── Material for this exercise ──

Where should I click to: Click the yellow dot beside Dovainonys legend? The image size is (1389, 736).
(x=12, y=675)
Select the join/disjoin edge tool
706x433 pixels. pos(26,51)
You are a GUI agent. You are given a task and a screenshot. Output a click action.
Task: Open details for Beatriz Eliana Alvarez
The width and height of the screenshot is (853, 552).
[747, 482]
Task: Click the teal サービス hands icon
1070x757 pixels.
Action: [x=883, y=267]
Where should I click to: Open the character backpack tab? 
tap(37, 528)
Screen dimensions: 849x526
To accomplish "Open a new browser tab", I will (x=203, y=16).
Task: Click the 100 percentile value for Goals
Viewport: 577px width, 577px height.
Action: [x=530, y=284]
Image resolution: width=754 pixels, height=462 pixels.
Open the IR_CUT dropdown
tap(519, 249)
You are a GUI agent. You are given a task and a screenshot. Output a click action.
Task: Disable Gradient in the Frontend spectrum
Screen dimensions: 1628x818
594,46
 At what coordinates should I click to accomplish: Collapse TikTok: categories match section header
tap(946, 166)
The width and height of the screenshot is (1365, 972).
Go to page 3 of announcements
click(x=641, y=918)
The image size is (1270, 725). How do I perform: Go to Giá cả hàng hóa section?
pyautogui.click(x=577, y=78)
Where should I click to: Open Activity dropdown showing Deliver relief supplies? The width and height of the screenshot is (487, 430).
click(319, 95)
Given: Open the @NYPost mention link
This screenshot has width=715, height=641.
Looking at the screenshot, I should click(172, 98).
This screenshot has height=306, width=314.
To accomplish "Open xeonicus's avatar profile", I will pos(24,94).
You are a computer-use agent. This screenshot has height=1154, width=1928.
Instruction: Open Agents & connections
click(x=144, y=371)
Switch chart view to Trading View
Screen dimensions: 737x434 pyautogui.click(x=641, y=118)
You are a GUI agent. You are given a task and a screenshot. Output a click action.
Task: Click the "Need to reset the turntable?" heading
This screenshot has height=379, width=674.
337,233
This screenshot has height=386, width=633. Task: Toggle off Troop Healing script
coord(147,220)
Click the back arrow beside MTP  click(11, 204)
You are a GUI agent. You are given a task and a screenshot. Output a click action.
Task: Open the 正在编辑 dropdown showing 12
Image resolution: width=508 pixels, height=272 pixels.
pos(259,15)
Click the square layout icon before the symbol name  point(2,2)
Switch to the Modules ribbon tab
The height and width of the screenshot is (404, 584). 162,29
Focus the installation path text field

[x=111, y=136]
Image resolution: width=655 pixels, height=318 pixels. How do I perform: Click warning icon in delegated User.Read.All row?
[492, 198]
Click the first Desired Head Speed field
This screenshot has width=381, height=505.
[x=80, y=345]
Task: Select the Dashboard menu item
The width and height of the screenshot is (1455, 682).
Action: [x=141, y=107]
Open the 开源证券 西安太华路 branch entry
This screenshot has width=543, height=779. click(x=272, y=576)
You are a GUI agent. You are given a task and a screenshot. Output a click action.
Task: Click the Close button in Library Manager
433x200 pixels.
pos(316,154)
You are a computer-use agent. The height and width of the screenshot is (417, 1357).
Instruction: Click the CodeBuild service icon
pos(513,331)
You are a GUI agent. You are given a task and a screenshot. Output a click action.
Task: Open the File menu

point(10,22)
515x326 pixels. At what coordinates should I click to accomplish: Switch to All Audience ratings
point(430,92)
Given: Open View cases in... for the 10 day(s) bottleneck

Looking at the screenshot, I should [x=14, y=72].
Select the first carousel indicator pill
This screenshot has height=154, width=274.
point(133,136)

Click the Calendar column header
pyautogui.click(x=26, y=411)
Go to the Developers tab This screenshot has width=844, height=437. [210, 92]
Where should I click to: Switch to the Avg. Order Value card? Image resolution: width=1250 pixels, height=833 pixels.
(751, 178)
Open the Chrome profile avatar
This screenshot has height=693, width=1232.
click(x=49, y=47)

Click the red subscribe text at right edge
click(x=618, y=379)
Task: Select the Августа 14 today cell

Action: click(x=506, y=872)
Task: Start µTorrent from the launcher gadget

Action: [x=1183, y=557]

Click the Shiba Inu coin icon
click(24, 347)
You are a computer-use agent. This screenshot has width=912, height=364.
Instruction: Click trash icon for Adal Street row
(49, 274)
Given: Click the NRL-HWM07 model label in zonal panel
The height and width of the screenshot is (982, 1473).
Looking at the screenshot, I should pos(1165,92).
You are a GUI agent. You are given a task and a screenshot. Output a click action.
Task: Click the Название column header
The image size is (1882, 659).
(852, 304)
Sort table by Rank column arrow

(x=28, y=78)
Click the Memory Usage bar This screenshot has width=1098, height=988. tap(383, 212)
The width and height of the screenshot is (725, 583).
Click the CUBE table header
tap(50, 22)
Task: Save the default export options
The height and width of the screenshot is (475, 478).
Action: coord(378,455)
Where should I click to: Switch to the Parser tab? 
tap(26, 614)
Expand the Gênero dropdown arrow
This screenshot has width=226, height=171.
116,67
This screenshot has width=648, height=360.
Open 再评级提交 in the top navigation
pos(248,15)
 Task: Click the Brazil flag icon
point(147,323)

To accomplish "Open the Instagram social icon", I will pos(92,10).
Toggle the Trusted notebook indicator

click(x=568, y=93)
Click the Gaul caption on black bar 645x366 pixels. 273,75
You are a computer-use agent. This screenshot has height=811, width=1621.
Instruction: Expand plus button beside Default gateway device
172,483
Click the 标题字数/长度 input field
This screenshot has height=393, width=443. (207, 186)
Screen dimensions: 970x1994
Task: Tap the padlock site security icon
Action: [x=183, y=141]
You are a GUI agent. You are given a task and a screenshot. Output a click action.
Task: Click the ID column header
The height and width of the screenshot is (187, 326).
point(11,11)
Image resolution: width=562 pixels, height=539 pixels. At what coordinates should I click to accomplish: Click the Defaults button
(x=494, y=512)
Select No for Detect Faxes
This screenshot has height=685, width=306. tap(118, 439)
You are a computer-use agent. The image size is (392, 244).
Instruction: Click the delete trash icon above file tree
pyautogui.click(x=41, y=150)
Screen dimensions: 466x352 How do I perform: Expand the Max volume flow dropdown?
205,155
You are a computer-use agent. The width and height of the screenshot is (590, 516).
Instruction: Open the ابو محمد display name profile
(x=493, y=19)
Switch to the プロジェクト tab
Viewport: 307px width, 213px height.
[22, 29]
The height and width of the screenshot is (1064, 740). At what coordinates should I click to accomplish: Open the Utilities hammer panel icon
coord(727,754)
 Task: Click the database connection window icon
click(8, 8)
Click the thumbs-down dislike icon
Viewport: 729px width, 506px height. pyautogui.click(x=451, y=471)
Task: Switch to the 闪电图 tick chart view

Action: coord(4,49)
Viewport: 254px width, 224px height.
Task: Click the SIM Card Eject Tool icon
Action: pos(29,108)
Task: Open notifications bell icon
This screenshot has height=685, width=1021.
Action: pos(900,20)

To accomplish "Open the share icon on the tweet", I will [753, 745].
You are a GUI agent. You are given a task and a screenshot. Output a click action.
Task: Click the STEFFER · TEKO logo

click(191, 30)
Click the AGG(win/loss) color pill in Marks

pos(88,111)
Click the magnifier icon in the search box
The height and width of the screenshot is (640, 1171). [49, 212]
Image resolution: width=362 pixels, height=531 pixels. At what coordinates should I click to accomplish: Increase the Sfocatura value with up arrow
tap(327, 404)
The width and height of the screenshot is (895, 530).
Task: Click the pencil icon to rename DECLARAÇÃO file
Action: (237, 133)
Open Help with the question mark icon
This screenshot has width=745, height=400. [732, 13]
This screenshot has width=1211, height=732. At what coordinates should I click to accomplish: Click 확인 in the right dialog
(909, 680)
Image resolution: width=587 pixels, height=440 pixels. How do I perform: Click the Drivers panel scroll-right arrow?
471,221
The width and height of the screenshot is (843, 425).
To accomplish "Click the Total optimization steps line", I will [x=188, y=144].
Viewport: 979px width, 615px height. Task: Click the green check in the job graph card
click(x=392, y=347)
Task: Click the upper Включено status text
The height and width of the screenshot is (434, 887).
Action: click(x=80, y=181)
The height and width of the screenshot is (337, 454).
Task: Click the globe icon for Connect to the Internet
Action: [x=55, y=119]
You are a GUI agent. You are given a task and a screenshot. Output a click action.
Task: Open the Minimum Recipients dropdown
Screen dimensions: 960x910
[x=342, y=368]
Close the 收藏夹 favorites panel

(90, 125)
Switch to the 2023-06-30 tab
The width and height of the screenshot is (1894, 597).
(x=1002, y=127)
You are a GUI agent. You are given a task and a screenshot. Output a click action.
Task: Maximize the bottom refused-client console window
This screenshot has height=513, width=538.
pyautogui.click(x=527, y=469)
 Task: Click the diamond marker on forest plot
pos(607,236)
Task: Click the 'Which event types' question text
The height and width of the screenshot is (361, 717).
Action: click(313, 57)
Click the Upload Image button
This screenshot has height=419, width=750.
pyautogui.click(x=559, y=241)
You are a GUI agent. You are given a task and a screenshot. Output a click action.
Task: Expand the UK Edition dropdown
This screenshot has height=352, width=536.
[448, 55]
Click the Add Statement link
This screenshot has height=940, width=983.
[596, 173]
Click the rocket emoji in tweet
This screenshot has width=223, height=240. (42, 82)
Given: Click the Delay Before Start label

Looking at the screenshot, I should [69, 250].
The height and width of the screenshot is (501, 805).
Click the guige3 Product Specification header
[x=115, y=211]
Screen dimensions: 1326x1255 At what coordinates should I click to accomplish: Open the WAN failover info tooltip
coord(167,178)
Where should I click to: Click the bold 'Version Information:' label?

───

Please report how many lines of the material above contain the string "computer", with no other words.

▶ _Exercise solution_
6